Volví a casa y esta vez me arrojé en brazos de mi madre, pero sin llorar. Sabía que estaba asombrada y no entendía nada, pero seguía siendo la única persona a la que podía confiarme. Se lo conté todo, el suicidio de Mino, nuestro amor y que estaba encinta. Pero no le dije que Sonzogno era el padre de mi hijo. También le hablé de mi voto y le aseguré que deseaba cambiar de vida y que volvería a hacer camisas junto con ella o iría a servir a alguna casa. Mi madre, después de haber intentado consolarme con una serie de frases estúpidas pero sinceras, dijo que no debía precipitar las cosas. Ahora había que ver qué iba a hacer la familia.

—Eso es algo que corresponde a mi hijo —contesté—, no a mí.

La mañana siguiente, inesperadamente, se presentaron los dos amigos de Mino, Tullio y Tommaso.

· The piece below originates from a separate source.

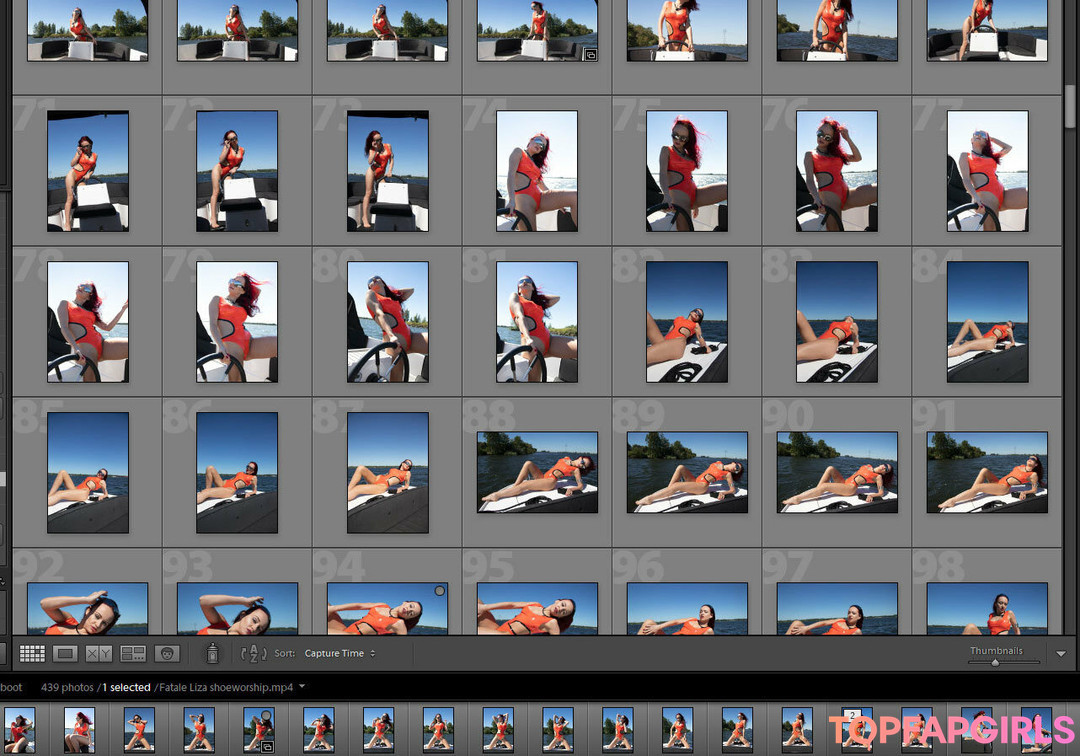Select grid thumbnail number 82
1080x756 pixels.
687,322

También ellos habían recibido una carta de Mino en la que, después de anunciarles que pensaba matarse, les advertía lo que él llamaba su traición y les ponía en guardia contra sus consecuencias.

—No temáis —dije con aspereza—. Si tenéis miedo, podéis estar tranquilos… No os ocurrirá nada en absoluto.

Y les conté lo de Astarita y cómo éste, el único que sabía todo aquello, había muerto y que el interrogatorio no constaba por escrito y que ellos no habían sido denunciados. Me pareció que Tommaso estaba sinceramente apenado por la muerte de Mino, pero que el otro aún no había reaccionado del susto. Al cabo de un rato, Tullio dijo:

—Pero nos ha dejado en un buen lío. ¿Quién podrá en lo sucesivo fiarse de la Policía? Nunca se sabe… Ha sido una verdadera traición.

Y se frotó las manos, acabando como de costumbre en una risa descompuesta, como si la cosa fuera verdaderamente cómica.

Me levanté indignada y dije:

—¡Qué traición ni qué tonterías! Se ha matado… ¿Qué más queréis? Ninguno de vosotros habría tenido valor para hacer lo mismo… Y además os digo que no tenéis ningún mérito si no habéis traicionado, porque sois dos desgraciados, dos miserables, dos muertos de hambre, que nunca habéis tenido un céntimo, y las vuestras son unas familias de desgraciados, de pobretones, de miserables y si las cosas os van bien tendréis finalmente lo que no habéis tenido nunca y viviréis bien vosotros y vuestras familias… Pero él era rico, había nacido en una familia rica, era un señor, y si hacía lo que hacía era porque creía en ello y no porque esperara nada. Él tenía mucho que perder, al contrario de vosotros que podéis ganarlo todo. Deberíais avergonzaros de venir a hablarme de traición…

El pequeño Tullio abrió su enorme boca como para contestarme, pero el otro, que me había comprendido, lo detuvo con un gesto y me dijo:

—Usted tiene razón… Esté tranquila… Yo al menos pensaré siempre bien de Mino.

Parecía conmovido y sentí simpatía por él porque se veía que había querido de veras a Mino. Después me saludaron y se fueron.


Al quedarme sola, me sentí casi aliviada en mi dolor por todo lo que había dicho a aquellos dos individuos. Pensé en Mino y pensé en mi hijo. Pensé que iba a nacer de un asesino y una prostituta, pero a todos los hombres les puede suceder matar y a todas las mujeres darse por dinero, y lo que más importaba era que naciera bien y se criase sano y fuerte. Y decidí que si era varón lo llamaría Giacomo en recuerdo de Mino. Pero si era una hembra la llamaría Letizia porque quería que, a diferencia de mí, tuviese una vida alegre y feliz y estaba segura de que, con la ayuda de la familia de Mino, la tendría.